Am Dienstag haben die Kursteilnehmer*innen der Zweitausbildung sich im Theorielokal getroffen und dort zuerst einen Input erhalten. Stephan Berger, üK-Leiter am Strickhof, erzählt, dass es unter den Auszubildenden grosse Unterschiede betreffend Vorwissen gäbe. Manche hätten schon viel, andere noch nie mit Ackerbau-Maschinen gearbeitet.

«Deshalb ist neben dem Sehen und Hören auch das Machen wichtig, sprich die Maschinen und Techniken anschliessend auf dem Feld auszuprobieren. Der Lerneffekt ist dort am grössten», so Stephan Berger.

Vom Pflug bis zur Sämaschine

Damit die Lernenden neben der Theorie auch die Praxis zum Thema Ackerbau vermittelt bekommen, durften sie über den Tag verteilt vier Posten absolvieren.

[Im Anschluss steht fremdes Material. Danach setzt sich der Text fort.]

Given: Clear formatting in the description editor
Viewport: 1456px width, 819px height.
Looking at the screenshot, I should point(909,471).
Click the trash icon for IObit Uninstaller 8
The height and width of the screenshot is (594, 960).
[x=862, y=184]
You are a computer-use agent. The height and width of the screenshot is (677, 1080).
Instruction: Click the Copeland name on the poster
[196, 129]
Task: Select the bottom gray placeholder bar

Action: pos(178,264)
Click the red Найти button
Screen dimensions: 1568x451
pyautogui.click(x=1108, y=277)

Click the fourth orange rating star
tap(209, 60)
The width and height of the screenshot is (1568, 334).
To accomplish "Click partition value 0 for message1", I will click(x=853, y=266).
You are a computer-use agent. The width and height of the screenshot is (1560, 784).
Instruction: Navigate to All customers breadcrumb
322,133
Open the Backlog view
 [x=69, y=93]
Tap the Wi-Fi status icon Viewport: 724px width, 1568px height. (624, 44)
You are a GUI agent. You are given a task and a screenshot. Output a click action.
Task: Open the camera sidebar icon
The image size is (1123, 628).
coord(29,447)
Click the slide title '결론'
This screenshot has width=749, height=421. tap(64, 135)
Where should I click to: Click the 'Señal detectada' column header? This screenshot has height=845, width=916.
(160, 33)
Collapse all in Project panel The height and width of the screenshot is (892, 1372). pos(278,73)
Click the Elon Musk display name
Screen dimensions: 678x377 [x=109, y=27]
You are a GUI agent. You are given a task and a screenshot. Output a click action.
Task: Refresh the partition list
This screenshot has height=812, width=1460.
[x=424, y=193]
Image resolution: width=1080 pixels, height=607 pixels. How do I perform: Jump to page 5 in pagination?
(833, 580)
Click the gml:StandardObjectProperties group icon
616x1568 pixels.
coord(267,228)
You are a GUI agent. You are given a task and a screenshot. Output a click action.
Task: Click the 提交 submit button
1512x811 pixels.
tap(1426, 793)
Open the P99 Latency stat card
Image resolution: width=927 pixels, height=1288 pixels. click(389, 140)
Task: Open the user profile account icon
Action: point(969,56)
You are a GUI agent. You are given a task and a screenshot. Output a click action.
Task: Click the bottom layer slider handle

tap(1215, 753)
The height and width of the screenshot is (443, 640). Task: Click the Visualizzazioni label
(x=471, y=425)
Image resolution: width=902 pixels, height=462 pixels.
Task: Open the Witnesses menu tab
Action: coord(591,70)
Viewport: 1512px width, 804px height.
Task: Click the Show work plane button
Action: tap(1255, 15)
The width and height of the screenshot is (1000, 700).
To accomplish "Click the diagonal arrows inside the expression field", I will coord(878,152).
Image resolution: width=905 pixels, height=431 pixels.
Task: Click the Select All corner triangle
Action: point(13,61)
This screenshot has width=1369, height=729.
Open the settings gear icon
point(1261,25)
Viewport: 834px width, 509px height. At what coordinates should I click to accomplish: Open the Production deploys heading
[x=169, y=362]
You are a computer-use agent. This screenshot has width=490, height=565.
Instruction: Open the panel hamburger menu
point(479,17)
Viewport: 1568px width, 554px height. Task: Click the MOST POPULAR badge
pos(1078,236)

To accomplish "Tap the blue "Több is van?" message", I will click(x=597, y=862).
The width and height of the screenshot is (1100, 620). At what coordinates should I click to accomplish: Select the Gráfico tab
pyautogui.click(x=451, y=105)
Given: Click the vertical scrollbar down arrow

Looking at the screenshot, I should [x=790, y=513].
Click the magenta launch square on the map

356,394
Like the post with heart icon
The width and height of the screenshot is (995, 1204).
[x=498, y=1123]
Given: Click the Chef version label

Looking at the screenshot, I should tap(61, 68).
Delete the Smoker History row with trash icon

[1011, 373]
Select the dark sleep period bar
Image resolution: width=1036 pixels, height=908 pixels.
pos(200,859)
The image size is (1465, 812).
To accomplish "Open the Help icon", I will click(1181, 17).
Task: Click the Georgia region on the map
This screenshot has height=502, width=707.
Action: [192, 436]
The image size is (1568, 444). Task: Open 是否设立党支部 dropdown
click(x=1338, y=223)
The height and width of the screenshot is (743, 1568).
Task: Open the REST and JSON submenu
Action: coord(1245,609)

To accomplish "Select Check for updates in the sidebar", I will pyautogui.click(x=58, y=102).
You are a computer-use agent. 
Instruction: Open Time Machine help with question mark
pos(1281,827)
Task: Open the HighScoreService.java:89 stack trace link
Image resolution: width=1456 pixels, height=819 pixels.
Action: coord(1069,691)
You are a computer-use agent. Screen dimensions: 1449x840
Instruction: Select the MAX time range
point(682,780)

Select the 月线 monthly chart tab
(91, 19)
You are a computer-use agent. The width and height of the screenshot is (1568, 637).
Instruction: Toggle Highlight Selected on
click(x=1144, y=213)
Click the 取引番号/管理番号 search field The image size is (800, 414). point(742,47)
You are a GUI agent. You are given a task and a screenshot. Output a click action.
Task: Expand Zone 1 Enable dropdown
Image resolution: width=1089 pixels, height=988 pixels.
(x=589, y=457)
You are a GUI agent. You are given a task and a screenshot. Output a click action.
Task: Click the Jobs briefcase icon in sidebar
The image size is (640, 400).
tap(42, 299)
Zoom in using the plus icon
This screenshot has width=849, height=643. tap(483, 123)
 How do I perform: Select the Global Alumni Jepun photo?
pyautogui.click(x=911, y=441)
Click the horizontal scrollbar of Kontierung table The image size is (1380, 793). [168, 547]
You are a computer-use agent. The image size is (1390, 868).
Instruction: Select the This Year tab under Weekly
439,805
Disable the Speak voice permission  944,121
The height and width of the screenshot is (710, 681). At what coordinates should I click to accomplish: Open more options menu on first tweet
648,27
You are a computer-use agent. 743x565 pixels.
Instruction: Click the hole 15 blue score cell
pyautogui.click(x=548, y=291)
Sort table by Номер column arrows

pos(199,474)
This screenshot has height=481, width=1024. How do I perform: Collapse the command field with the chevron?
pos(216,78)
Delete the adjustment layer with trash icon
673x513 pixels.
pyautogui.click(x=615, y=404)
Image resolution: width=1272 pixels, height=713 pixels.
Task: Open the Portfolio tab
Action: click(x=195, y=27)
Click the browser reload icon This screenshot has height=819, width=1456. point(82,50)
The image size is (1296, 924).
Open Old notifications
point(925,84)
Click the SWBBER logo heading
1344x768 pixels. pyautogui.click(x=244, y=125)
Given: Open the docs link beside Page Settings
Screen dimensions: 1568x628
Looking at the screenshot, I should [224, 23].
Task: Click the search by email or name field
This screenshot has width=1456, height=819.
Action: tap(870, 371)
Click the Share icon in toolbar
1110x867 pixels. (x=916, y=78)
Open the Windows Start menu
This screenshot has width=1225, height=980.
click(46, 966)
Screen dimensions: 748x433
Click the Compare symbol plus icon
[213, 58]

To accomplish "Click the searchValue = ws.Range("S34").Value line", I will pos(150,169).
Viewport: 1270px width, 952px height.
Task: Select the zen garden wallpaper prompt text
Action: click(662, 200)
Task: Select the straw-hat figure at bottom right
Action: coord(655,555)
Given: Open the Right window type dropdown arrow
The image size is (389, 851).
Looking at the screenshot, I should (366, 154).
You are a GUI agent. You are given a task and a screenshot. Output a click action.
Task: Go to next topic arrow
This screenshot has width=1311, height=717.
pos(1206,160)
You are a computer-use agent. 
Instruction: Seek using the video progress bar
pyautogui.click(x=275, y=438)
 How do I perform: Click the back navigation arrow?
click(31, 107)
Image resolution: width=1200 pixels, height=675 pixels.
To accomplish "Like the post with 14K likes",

Die üK-Instruktoren hatten dort die unterschiedlichsten Maschinen: An zwei Posten gab es verschiedene Pflüge, bei einem anderen diverse Maschinen zur Saatbeet-Bearbeitung und bei einem weiteren solche zum Säen. «Hier am Strickhof haben wir eine grosse Vielfalt an Gerätschaften, die kann ein Lehrbetrieb nicht bieten. Bei uns sehen die Lernenden, was es alles auf dem Markt gibt und wie damit umgegangen wird.», so Walter Erb.

Walter Erb führt bei seinem Posten diverse Maschinen zur flachen Feld- oder Saatbeet-Bearbeitung vor. Auch Walzen zeigte er den Auszubildenden. Diese haben viele wertvolle Fragen an den Fachmann. «Am liebsten hätte ich einen halben Tag mehr zum Unterrichten, es macht wirklich Spass, wenn die Lernenden so interessiert sind».

Die Instruktoren gestalten den üK «Maschinen im Ackerbau» genau so wie jeden anderen: Möglichst anschaulich und nahe an der Praxis.

Schritt für Schritt

Bei den Posten der Instruktoren Stefan Sauter und Stefan Beugger wurden alle Arbeitsschritte vom Pflügen gemeinsam besprochen und durchgeführt: Vom Luftdruckmessen der Reifen über das Einstellen der Trageachse bis hin zum Anpassen der Erstfurchenbreite.

Im üK werden die Pflüge bewusst verstellt, dass Dinge wie Zugpunkt oder Furchentiefe nicht stimmig sind. So sieht man direkt, wie solche Fehler sich auf das Pflugbild auswirken. Deshalb ist es wichtig, dass die Lernenden auch selber fahren.

Während einer fährt, beobachten die andern, was nicht optimal eingestellt ist und wie korrigiert werden kann.

Gewusst wie

Stefan Beugger, zweiter Instruktor Posten «Pflügen», ist es wichtig, dass die Lernenden in Zukunft wissen, wie ein Pflug einzustellen ist: «Auf dem Betrieb sind die Maschinen meistens fast fertig eingestellt. Bei uns dürfen die Teilnehmer selber die Einstellungen vornehmen.» Damit dies möglich ist, klären die Instruktoren die Handhabung einzelner Bauteile, bevor die Auszubildenden die Maschinen selber einstellen.

Stefan Beugger zeigt, wie die Steinbruchsicherung funktioniert.

Sämaschinen und -Technik

Nach dem Pflügen und der Saatbeet-Bearbeitung kommt das Säen. Bei Lukas Roth lernten die üK-Teilnehmer*innen verschiedene Sämaschinen kennen und wie diese abgedreht und eingestellt werden.

Auch beim Sämaschinen-Posten steht das Learning-by-Doing an oberster Stelle.

 

Mechanische Drillsämaschine die unter Anleitung von Lukas Roth abgedreht wird.

Die Lernenden nehmen an der Krummenacher-Sämaschine Einstellungen für eine Abdrehprobe vor.

Ein gelungener Tag

Die Lernenden durften an diesem üK-Tag viel von den Instruktoren profitieren, Fragen stellen und ausprobieren.

Beim üK «Maschinen im Ackerbau» wird sehr vieles thematisiert. Die intensive praktische Tätigkeit und die Menge an Informationen zeigen auf, dass der Einsatz von Geräten bei der Bodenbearbeitung gelernt sein will.

Die Auszubildenden der Erstlehre besuchen den üK im zweiten, die der Zweitlehre im ersten Lehrjahr.